When Polet arrived at Gucci he recognised immediately that each of the brands was unsure of its own identity. So he set about working with each team to capture the essence of each brand with one clear proviso: no more than three words. Gucci defined itself as “Seduction, Powerful, Accomplished”. Boucheron opted for “Precious and Mysterious”. Sergio Rossi memorably defined itself as “Sexy and Comfortable”.

Brand consultants will sneer at this tight simplicity. They prefer to add layers of complexity to any definition. Like most consultants who focus on strategy development rather than the execution part, they miss the big picture. When you are word-smithing the brand positioning on the 20th floor it’s all too easy to fall into the trap of believing more words equals more brand impact. Of course, the opposite is true. Every word you add to the brand positioning makes it less likely to stay in the brain cells of your staff and then your consumers and influence their behaviour.

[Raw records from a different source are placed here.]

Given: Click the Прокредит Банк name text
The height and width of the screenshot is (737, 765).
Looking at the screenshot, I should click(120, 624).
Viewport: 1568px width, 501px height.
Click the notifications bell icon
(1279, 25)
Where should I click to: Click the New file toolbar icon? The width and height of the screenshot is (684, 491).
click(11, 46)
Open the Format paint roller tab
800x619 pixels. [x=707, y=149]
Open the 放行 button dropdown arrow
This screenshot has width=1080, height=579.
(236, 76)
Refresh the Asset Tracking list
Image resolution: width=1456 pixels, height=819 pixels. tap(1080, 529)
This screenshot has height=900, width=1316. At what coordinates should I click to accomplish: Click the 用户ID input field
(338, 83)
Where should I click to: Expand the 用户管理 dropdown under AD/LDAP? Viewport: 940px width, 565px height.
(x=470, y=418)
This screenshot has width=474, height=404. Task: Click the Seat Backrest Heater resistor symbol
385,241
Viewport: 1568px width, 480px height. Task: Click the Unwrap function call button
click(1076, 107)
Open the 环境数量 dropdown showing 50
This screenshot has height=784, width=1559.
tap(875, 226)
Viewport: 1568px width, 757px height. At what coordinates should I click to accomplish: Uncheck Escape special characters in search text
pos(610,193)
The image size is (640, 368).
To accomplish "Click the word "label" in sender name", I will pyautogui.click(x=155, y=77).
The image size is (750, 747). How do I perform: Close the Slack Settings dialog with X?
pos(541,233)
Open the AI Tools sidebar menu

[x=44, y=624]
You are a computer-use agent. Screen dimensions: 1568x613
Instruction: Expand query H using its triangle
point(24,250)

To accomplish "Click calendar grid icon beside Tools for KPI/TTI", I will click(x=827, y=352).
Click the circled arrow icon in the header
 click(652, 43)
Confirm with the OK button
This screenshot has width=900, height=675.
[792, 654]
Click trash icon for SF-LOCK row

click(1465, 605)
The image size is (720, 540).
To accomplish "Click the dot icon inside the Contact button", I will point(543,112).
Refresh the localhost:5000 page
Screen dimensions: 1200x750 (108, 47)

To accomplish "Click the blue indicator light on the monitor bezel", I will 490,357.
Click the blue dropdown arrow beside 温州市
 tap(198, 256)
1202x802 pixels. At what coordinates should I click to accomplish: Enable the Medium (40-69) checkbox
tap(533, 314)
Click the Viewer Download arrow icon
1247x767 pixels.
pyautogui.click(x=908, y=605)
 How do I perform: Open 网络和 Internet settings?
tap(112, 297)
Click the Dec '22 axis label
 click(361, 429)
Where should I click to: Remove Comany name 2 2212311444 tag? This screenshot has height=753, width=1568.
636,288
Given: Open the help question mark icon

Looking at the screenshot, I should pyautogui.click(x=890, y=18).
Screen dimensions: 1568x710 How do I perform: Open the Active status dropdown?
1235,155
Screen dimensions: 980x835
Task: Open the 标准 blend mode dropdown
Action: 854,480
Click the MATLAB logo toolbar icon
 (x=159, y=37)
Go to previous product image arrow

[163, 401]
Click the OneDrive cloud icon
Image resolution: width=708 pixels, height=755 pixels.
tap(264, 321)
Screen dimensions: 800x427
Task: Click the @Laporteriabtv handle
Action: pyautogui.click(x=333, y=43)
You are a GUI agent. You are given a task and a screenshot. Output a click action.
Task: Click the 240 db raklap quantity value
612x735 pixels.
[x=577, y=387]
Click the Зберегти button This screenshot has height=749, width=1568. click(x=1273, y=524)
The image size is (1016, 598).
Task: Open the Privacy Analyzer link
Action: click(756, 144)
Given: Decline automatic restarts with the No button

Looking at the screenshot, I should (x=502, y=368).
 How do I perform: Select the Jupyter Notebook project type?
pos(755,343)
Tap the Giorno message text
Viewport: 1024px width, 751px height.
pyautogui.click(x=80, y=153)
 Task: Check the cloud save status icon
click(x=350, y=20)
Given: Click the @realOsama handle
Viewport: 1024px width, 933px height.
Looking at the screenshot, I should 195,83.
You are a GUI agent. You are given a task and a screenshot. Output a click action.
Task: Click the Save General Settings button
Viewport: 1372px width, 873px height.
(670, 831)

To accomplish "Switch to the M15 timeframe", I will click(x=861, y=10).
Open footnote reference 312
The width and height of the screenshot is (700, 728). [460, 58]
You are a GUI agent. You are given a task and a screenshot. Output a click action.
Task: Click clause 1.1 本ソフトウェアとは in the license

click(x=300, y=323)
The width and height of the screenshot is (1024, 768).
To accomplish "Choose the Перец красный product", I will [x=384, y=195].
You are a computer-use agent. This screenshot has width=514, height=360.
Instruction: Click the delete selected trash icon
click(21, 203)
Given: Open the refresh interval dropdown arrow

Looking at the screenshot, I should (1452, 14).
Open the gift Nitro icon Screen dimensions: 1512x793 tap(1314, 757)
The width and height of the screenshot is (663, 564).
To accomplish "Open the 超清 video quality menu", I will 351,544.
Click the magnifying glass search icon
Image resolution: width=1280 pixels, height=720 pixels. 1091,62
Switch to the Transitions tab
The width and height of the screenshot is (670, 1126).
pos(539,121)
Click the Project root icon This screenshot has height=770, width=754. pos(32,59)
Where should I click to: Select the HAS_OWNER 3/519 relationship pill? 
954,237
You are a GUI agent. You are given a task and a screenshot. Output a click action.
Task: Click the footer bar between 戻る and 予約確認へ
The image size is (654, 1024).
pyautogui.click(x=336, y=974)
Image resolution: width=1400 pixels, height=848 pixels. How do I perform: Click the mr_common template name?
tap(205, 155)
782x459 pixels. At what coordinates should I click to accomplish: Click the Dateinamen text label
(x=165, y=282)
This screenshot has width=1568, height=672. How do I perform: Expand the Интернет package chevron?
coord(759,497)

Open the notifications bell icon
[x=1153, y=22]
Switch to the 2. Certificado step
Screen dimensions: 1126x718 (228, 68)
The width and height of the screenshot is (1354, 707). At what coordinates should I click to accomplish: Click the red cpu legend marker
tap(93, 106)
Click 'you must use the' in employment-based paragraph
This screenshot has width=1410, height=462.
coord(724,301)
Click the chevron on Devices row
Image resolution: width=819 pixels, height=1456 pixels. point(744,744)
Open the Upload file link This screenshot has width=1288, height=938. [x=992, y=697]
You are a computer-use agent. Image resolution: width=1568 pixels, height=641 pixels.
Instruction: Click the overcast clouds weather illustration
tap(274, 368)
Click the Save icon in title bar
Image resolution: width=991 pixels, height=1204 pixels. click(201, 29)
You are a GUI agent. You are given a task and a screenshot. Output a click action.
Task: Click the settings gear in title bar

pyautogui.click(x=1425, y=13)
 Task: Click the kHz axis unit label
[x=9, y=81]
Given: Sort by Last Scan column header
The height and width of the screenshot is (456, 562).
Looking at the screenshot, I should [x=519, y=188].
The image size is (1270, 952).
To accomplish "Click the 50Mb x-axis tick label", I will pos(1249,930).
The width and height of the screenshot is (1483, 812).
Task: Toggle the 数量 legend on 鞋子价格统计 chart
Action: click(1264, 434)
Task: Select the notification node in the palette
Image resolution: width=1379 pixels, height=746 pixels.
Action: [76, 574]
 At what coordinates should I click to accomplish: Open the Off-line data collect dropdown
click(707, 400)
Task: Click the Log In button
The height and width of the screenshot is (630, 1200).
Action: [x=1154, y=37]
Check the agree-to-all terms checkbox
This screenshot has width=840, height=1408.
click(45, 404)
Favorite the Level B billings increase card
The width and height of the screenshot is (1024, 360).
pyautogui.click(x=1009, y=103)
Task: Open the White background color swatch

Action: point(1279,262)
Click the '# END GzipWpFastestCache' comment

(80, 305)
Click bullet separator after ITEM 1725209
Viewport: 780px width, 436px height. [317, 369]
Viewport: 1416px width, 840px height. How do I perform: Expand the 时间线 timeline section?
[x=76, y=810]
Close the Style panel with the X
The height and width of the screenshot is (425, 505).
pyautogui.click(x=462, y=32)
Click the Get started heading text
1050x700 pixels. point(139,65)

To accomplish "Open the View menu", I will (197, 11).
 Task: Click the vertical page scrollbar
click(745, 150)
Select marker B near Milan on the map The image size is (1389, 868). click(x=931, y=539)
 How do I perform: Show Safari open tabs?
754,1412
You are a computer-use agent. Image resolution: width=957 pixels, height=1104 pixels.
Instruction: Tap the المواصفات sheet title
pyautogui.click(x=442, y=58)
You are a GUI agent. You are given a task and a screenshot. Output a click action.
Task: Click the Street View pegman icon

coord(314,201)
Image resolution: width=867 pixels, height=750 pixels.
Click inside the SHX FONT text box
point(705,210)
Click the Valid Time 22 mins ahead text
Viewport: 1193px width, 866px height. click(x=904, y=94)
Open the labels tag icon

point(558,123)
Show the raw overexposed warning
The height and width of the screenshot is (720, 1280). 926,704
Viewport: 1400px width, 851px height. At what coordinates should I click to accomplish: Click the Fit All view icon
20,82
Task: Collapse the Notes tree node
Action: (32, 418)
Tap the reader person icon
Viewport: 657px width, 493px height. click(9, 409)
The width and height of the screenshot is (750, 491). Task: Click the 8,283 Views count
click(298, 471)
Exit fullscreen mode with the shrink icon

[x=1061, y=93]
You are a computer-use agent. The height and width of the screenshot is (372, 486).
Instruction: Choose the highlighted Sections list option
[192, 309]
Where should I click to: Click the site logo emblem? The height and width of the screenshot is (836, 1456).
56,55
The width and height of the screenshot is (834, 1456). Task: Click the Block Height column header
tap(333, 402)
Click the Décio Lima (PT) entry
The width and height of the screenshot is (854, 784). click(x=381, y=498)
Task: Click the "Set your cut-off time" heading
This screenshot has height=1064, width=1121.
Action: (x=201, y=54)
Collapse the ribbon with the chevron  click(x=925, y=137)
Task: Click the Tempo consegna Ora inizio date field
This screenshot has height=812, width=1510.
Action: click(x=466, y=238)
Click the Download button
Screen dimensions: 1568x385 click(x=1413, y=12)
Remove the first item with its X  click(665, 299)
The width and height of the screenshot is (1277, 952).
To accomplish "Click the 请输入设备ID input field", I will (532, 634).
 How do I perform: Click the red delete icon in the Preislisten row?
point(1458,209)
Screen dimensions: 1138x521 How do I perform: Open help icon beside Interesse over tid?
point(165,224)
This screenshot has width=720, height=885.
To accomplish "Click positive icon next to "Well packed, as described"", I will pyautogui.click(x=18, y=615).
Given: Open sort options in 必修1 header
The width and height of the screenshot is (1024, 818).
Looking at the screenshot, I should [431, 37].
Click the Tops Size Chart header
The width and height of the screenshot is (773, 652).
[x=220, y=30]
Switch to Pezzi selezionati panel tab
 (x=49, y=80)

Of course you feel better with 35 words and a parallelogram because you want to justify six months and 50 grand’s worth of activity. And your brand consultant is only too delighted to help add more words to your definition because she is being paid by the yard rather than on your ultimate success.

The secret of every great brand I have ever worked for is that it can define its brand in up to four words. And the problem with every weak brand I have ever worked for is a brand manager with a diagram that looks like Leonardo Da Vinci conjured it up on acid.

Trust me, Polet is right. If you can’t define your brand in three words, give up the day job and try writing that novel instead. And if you still don’t believe me take your current brand positioning (yes, every word of it) and go ask five of your team to tell you what it is. None of them will be able to recite even half of it back to you. Only then will you begin to grasp that before it even got out of HQ, your brand was already a lost cause.

Any moron can come up with 20 words to capture the essence of their brand. Only the good ones like Polet are smart enough to whittle it down to three.

Tight is right. Long is wrong. And Robert Polet is about the best brand building CEO in the business.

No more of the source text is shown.